Last week Ruth and I watched Outsourced.  Ever heard of it?  Probably not.  I think it’s an Indie film.  Which is funny, because it’s about India (Indie Indian?).   Blockbuster only had one copy.  I picked it up on a whim, because of the cover.  I read the back and found out that the protagonist was a guy named Todd Anderson.  I have a good friend named Todd Anderson, so I took it as a sign and got the movie.

We were not disappointed.

I swear, the people who made the film must have been stuck in India or Pakistan at some point because they were able to perfectly capture the feelings and struggles of a white guy in a small town in India.  Todd’s struggles as he tries to stay American are marvelous.  Get the movie.  It’s great (especially you, Todd.  You’ll love it).

About half-way through the movie Todd, who is stuck in India, gets so fed up with the culture and food that he takes a five-hour taxi ride to the main city so he can get a cheeseburger at McDonald’s.  When he fails at this he almost snaps.  But then another American steps in and gives him some advice.  He tells Todd to stop fighting.  Stop struggling and just give up.  Stop resisting India and India will stop resisting you.  If you can’t be an American in India, stop trying so hard to be American.  Give in.

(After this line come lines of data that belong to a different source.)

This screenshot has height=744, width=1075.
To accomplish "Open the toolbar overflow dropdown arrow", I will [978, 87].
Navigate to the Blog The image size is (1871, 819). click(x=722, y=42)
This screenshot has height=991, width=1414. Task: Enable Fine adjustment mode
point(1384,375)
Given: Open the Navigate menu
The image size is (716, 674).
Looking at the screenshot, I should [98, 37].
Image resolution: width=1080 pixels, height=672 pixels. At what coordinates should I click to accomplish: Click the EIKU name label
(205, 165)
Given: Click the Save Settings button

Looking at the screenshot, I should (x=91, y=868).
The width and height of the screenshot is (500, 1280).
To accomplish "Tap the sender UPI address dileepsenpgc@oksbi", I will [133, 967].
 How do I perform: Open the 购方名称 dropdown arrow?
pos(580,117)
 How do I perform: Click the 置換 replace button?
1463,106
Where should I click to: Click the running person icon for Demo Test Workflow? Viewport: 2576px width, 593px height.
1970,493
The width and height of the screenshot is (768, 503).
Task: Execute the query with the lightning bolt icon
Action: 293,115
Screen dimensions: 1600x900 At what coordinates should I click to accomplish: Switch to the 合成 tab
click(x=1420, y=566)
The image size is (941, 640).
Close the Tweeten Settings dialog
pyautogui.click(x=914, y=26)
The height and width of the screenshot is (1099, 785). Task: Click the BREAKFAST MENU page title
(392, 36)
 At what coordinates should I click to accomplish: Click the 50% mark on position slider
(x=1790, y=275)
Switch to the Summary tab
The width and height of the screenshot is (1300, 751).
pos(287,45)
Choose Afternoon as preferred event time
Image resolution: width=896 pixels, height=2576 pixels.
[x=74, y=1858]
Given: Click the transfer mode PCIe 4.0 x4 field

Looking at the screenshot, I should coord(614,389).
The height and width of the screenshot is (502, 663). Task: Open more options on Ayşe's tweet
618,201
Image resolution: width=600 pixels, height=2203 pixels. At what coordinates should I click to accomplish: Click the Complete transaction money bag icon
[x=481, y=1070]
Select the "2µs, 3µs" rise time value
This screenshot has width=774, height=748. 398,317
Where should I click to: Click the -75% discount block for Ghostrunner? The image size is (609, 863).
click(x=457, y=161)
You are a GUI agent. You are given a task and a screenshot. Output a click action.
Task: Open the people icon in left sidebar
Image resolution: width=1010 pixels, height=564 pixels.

And so Todd does.  And, suddenly, he’s happy.

That’s great advice for travelers.  It reminds me of a great ad I saw: Don’t be a tourist.  Be a traveler.  You will hate any country you visit if you try to make that country into the one you came from.  You will hate it if you continually compare it to your own.  Instead, give up.  Don’t fight India (how could you?  You’re in India, for crying out loud).  Instead, accept it, and it will accept you in return.

The same thing happened to us in Pakistan.  While I was at war with Pakistani custom and climate, I was miserable.  But as soon as I gave up, grew a beard and tried to enjoy the unique things that Pakistan had to offer (without comparing it to my beloved Canada), I began to love it.  So much, in fact, that I sit here longing to be back there.

If you’re going to travel, consider it like an arranged marriage.  You won’t fall in love immediately.  Rather, you’ll need to learn to love.  And you’ll never learn to love your new wife if you are always comparing her to your mother.